Before we get into the detail of making water-soluble MAP, what are the general considerations when making a water-soluble fertilizer? A water-soluble fertilizer means a fertilizer that is fully water soluble and highly pure as well as free from the water insoluble impurities (usually less than 0.1% wt) that cause clogging of spray systems and dosing devices. The first thing we look at is the quality of the feed or raw material and the required quality of the water-soluble fertilizer. These two parameters drive the choice of the process solution we will implement to achieve that goal. Usually, clients also have other constraints to consider such as energy consumption, footprint, etc that we will consider. This is applicable to MAP but also other water soluble fertilizers such as DAP, MKP, DKP or MKDP. In basic terms, MAP is produced by adding ammonia to phosphoric acid. But the quality of the acid is important. Before we get into the crystallization process, can you talk us through why acid grade is important? The quality of the acid is very important because most of the impurities that are in the feed acid will end up in the fertilizer product.
If the acid has a very good quality, it is easy to make high purity fertilizer product. If it does not, the quality of the final fertilizer product will be impacted unless some purification technique is used in the production process. A very classic way of getting the required fertilizer purity is to purify the feed acid prior to crystallization. However, this solution is not cost effective. The alternative is to make the reaction with the low feed quality but use the crystallization technology that will be play a dual role: production and purification. Pipe-reactor technology - is this the most common way to synthesize the MAP? Could you go a different route if you were making water-solubles? In the pipe reactor technology, there is no purification. What enters the reactor leaves with the fertilizer product. Which means that it requires a very good acid quality.
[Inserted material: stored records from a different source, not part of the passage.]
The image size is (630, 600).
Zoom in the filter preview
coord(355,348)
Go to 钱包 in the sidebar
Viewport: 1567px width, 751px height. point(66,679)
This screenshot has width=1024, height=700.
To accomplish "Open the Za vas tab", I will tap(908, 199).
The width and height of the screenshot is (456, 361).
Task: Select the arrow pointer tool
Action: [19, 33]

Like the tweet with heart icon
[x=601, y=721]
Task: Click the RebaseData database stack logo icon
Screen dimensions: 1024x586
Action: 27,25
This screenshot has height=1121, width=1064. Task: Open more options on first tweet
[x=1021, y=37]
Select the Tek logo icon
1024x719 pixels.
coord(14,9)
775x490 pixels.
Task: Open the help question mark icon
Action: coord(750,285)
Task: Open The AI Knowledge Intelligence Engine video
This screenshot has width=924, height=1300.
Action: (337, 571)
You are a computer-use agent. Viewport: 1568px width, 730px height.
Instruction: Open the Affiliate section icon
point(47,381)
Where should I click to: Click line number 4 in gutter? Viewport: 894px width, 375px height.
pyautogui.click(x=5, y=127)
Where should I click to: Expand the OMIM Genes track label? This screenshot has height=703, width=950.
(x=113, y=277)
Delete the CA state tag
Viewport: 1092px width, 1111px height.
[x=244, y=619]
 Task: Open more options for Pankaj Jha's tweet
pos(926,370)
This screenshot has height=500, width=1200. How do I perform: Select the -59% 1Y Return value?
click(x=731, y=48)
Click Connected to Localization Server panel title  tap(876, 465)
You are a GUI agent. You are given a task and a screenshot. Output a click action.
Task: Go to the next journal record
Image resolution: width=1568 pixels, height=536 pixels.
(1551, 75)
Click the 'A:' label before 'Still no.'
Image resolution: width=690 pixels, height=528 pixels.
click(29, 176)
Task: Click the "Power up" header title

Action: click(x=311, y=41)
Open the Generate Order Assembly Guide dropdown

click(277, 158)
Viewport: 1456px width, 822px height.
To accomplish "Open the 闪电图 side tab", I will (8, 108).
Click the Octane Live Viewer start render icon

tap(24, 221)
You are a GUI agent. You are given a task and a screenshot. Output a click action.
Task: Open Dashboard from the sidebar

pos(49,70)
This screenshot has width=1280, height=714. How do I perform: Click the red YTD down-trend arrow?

Crystallization is the other alternative technology. One of its greatest advantages is its ability to adapt the process to different feed-acid grades and even acid waste streams. This allows for not only controlling manufacturing cost through higher recoveries but also enhancing sustainability through a better management of waste. Crystallization technologies enable the production of high-value MAP even from low-grade phosphoric acid which is typically a waste compound with little to no value unless it is subject to costly purification steps.
Given the growing scarcity of most fertilizer raw materials and the energy applied to recover them, it seems vital that none of them go to waste. Crystallization makes this possible by converting waste streams and recycling low-grade feedstock.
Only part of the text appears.